By Jaymie Baxley
DHHS thinks 300,000 could lose coverage following the end of a federal mandate that protected enrollees during the COVID-19 pandemic.
When Medicaid expansion was signed into law earlier this year by Gov. Roy Cooper, it was widely heralded as a transformative event for uninsured people in North Carolina.
Amid the bipartisan celebration, there was little mention of the hundreds of thousands of existing enrollees who are expected to lose Medicaid coverage before expansion goes into effect. Few of the revelers acknowledged the less-than-ideal timing of the legislation, which passed just days before the expiration of a federal mandate that had prevented states from kicking Medicaid beneficiaries who became eligible for coverage during the COVID-19 pandemic off of the rolls.
Known as the continuous coverage requirement, the three-year-long mandate ended on April 1, the same week expansion became law. The so-called unwinding of this continuous coverage rule means the state must redetermine the eligibility of more than 2.9 million people who are currently receiving Medicaid. It’s an unprecedented undertaking that some health care advocates fear will trigger a wave of unwarranted terminations.
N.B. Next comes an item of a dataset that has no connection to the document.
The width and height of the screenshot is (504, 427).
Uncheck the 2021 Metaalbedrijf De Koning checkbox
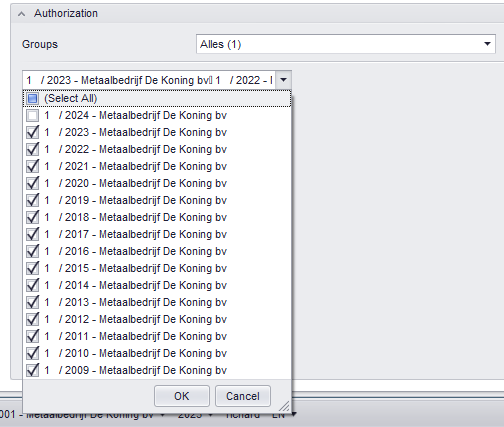(32, 166)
Before the pandemic, Medicaid recipients usually experienced an annual or semiannual review to verify that they continued to qualify for coverage. But many of the state’s more recent enrollees, who gained coverage during the public health emergency, have never gone through the process. Statewide enrollment grew 36 percent during the pandemic, with over 797,000 people newly qualifying for coverage from March 2020 until April of this year.